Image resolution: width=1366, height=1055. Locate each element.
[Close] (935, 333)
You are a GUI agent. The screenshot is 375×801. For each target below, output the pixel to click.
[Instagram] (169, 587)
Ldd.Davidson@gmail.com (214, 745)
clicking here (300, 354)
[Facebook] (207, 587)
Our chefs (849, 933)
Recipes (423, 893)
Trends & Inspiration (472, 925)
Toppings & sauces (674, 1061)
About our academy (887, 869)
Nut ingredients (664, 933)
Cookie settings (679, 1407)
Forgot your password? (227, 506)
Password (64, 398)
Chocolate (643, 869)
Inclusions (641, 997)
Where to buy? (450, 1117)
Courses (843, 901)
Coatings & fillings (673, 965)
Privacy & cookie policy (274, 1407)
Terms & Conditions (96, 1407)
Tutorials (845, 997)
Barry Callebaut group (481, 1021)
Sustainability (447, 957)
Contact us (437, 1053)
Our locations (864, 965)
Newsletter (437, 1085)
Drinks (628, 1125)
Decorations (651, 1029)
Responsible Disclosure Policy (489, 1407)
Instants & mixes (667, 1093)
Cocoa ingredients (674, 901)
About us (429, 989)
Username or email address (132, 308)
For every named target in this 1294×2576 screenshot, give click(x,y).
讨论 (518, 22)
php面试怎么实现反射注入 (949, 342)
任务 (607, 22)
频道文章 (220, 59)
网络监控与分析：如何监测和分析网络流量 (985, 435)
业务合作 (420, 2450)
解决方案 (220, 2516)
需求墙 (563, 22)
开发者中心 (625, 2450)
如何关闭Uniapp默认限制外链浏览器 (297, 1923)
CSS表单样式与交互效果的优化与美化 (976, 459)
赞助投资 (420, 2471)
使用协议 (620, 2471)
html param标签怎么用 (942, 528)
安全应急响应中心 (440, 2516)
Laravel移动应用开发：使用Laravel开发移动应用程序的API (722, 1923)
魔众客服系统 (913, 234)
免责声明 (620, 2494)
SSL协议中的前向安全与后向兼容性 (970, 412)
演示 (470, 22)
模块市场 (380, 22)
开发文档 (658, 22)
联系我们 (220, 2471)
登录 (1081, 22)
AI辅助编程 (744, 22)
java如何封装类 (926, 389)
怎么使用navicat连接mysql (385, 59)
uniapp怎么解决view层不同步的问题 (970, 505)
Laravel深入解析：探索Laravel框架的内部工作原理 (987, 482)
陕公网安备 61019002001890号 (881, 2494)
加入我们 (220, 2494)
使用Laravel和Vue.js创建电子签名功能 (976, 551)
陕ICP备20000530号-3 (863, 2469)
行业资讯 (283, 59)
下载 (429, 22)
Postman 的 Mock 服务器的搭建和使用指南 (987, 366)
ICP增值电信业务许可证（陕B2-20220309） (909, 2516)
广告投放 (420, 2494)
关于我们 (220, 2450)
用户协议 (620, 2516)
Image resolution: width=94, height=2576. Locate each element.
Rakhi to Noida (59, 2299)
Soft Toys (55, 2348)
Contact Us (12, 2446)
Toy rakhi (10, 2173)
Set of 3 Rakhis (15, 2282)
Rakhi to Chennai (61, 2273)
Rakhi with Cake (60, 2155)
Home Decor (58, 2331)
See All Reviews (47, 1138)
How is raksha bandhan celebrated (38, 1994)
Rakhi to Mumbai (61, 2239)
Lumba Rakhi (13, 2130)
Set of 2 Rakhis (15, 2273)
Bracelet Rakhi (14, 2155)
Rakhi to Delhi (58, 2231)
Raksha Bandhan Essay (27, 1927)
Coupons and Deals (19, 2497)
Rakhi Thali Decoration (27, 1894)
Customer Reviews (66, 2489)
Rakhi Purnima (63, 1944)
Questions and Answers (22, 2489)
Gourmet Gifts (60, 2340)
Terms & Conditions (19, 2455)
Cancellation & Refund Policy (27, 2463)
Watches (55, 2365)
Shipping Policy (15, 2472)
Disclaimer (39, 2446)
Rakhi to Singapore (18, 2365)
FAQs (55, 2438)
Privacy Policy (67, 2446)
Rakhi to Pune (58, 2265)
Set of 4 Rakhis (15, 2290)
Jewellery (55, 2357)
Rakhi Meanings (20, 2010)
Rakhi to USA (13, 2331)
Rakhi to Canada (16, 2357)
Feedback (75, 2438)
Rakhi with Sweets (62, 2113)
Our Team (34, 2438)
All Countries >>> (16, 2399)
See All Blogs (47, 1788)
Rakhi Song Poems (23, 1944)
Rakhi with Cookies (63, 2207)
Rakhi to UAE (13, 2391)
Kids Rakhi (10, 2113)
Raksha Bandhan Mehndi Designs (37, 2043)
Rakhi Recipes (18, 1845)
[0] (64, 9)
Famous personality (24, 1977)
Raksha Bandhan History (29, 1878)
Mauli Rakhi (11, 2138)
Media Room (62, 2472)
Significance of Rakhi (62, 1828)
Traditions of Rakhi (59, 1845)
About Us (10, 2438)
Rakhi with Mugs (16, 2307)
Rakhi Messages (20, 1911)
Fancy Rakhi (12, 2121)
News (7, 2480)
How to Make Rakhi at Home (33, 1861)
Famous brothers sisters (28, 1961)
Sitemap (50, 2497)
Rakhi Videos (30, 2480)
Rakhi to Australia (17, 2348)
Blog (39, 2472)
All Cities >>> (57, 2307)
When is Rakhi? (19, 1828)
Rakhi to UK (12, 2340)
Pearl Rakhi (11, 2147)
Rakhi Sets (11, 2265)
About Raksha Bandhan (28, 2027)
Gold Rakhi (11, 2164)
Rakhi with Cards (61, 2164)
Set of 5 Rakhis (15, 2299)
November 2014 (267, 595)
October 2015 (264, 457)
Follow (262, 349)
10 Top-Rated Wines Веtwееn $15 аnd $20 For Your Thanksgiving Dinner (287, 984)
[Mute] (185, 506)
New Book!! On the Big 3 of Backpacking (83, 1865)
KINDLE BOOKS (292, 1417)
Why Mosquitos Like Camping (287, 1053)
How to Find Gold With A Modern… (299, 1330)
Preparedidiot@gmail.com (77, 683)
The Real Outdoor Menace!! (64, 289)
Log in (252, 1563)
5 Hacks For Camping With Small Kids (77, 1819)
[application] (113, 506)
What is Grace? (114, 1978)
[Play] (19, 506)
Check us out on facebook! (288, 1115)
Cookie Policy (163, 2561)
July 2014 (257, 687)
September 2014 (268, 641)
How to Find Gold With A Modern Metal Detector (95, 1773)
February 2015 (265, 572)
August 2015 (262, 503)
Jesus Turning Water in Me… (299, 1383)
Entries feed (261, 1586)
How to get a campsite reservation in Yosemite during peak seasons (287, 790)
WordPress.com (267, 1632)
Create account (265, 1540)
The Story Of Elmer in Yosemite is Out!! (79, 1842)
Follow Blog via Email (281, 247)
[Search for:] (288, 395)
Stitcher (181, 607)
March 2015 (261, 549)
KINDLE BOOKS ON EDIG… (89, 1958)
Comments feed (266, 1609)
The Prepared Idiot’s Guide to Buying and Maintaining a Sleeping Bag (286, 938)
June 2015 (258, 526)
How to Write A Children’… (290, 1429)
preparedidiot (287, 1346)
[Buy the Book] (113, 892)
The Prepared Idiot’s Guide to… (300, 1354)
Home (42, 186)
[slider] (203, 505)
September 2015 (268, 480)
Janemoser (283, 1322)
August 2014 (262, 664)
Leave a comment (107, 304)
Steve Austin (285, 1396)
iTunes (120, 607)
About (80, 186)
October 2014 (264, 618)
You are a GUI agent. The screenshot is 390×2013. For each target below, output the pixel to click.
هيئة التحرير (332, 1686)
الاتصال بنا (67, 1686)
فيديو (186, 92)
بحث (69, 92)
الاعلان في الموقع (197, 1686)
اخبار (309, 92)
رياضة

□ □ □ □ □

Task to complete — Among the lines of the data above, count those holding "element" and state only the number.

Finished task — 2